EXERCISE AIM -
No pictures, please. Copy exactly the lines from the one with "You are a computer-use" through the final line below.

Entries taken from a collection -

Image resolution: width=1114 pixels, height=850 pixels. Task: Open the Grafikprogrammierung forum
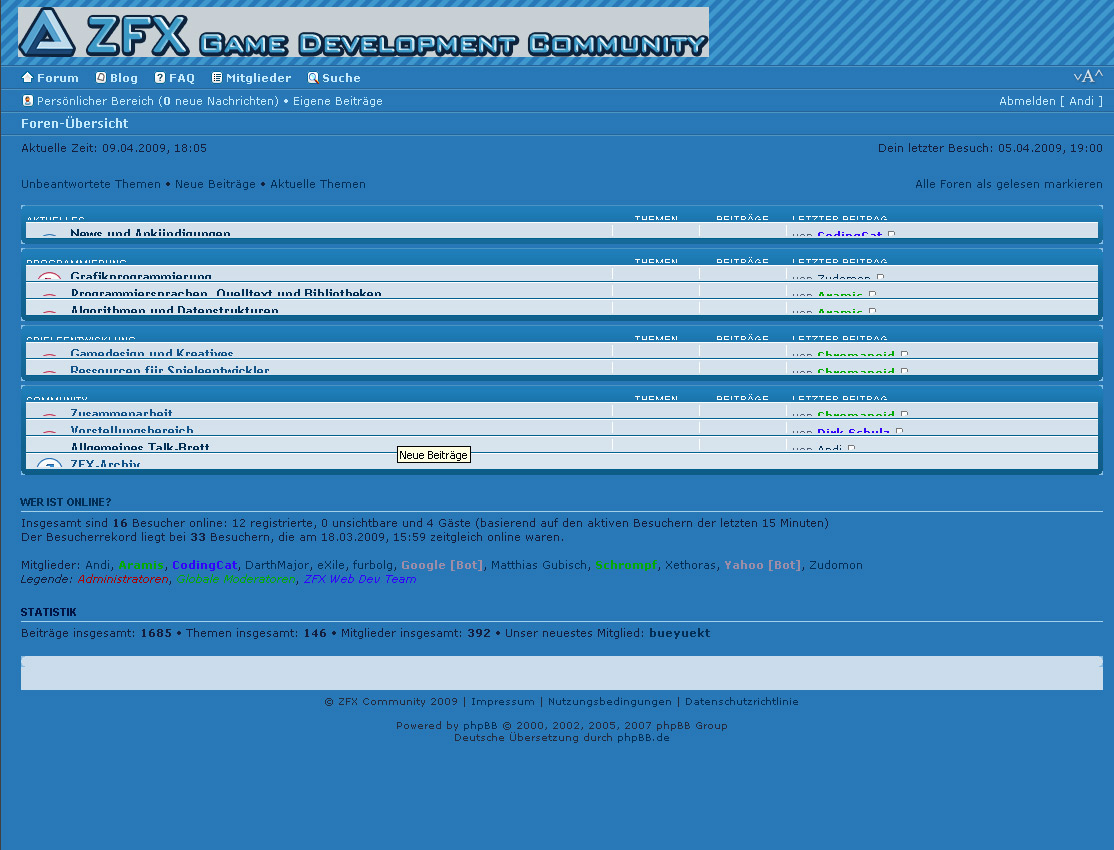click(141, 277)

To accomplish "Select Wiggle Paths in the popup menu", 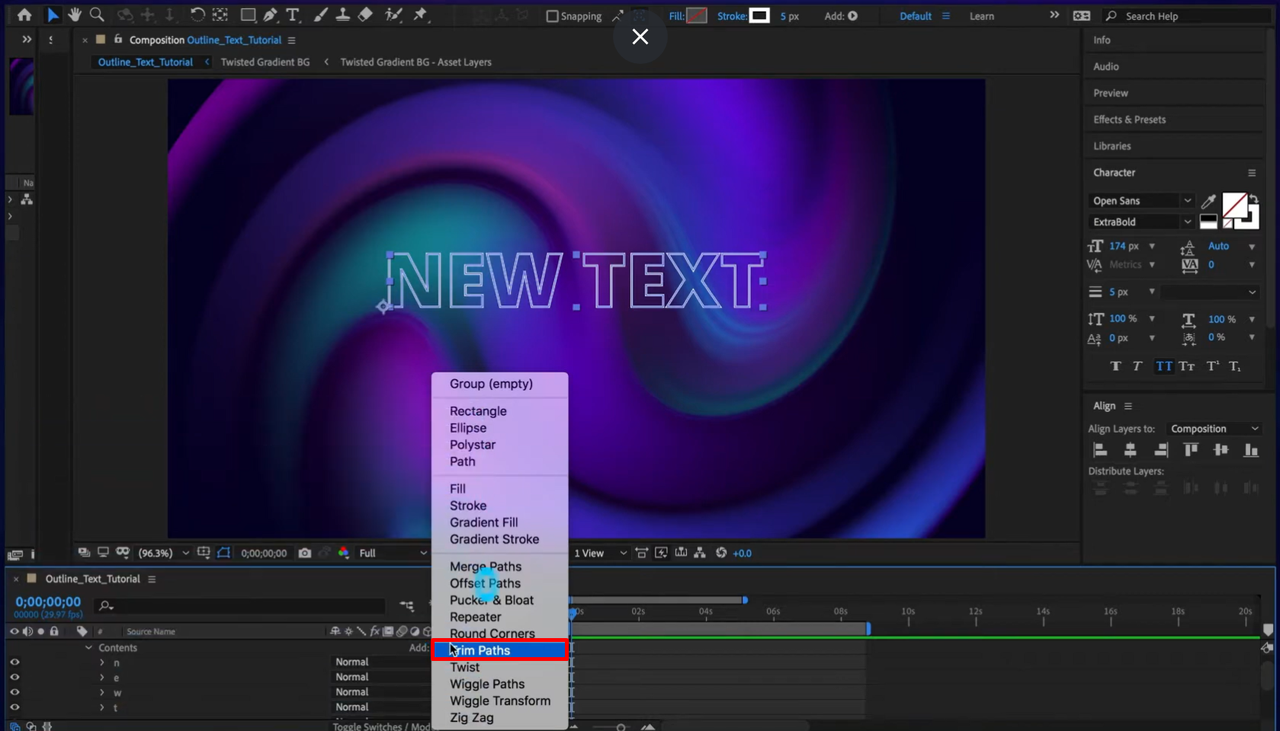I will 487,684.
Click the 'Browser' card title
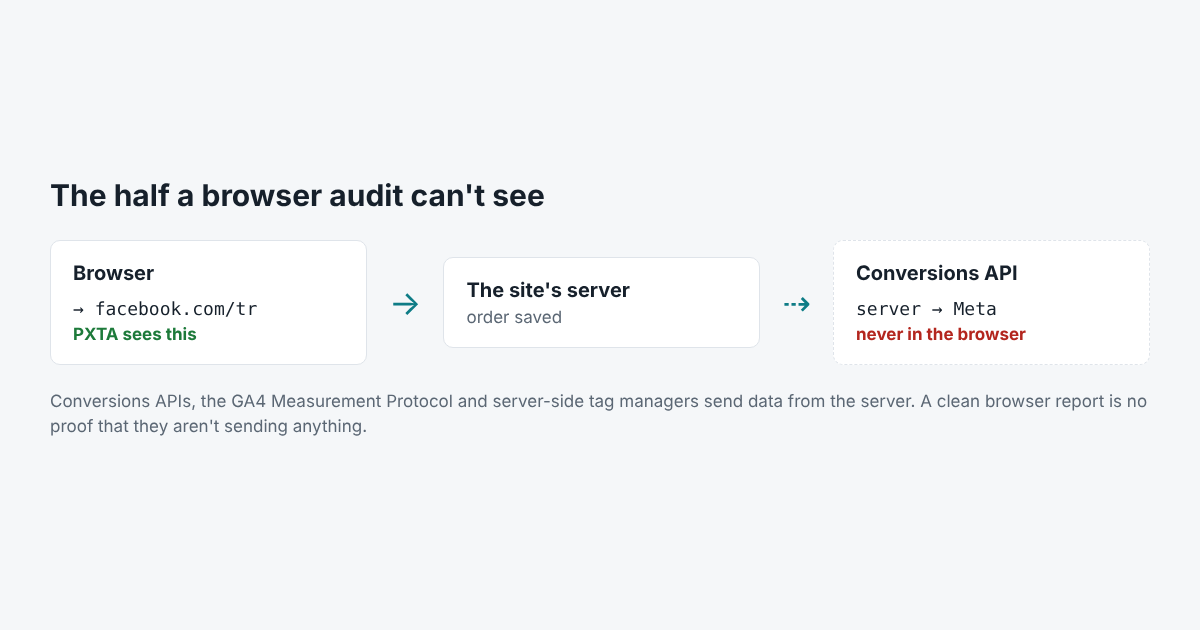This screenshot has height=630, width=1200. pyautogui.click(x=113, y=273)
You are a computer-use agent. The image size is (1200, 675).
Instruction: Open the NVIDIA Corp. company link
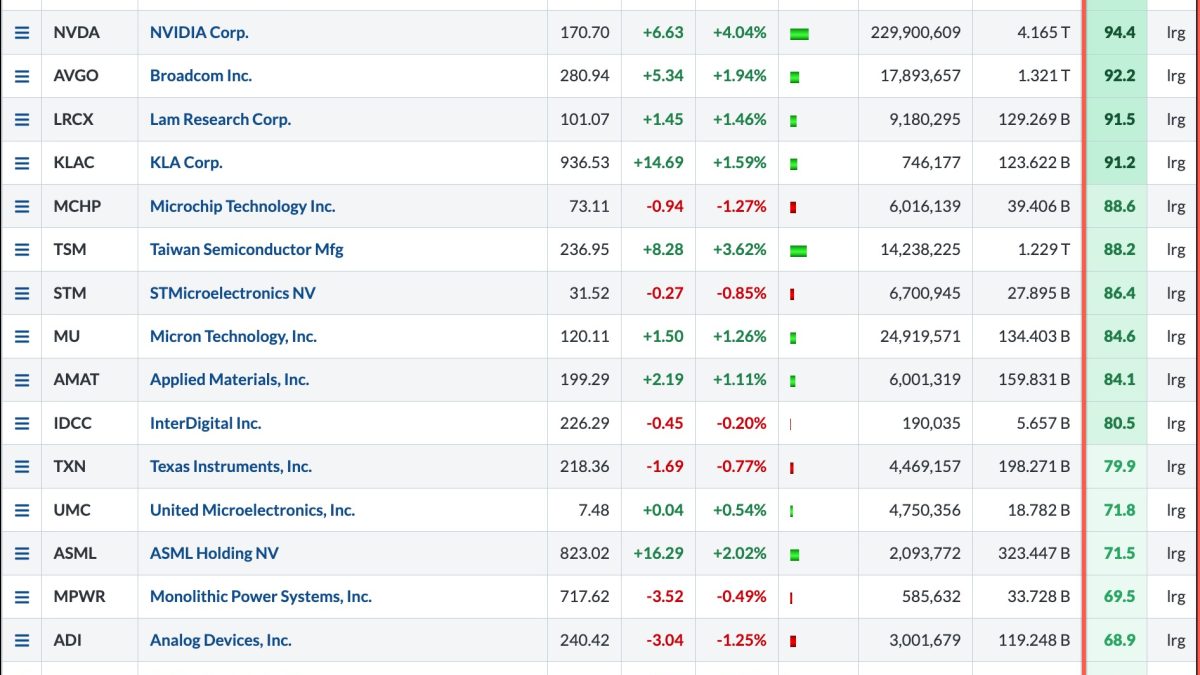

EXPECTED ANSWER -
You are a computer-use agent. The image size is (1200, 675).
Instruction: Open the NVIDIA Corp. company link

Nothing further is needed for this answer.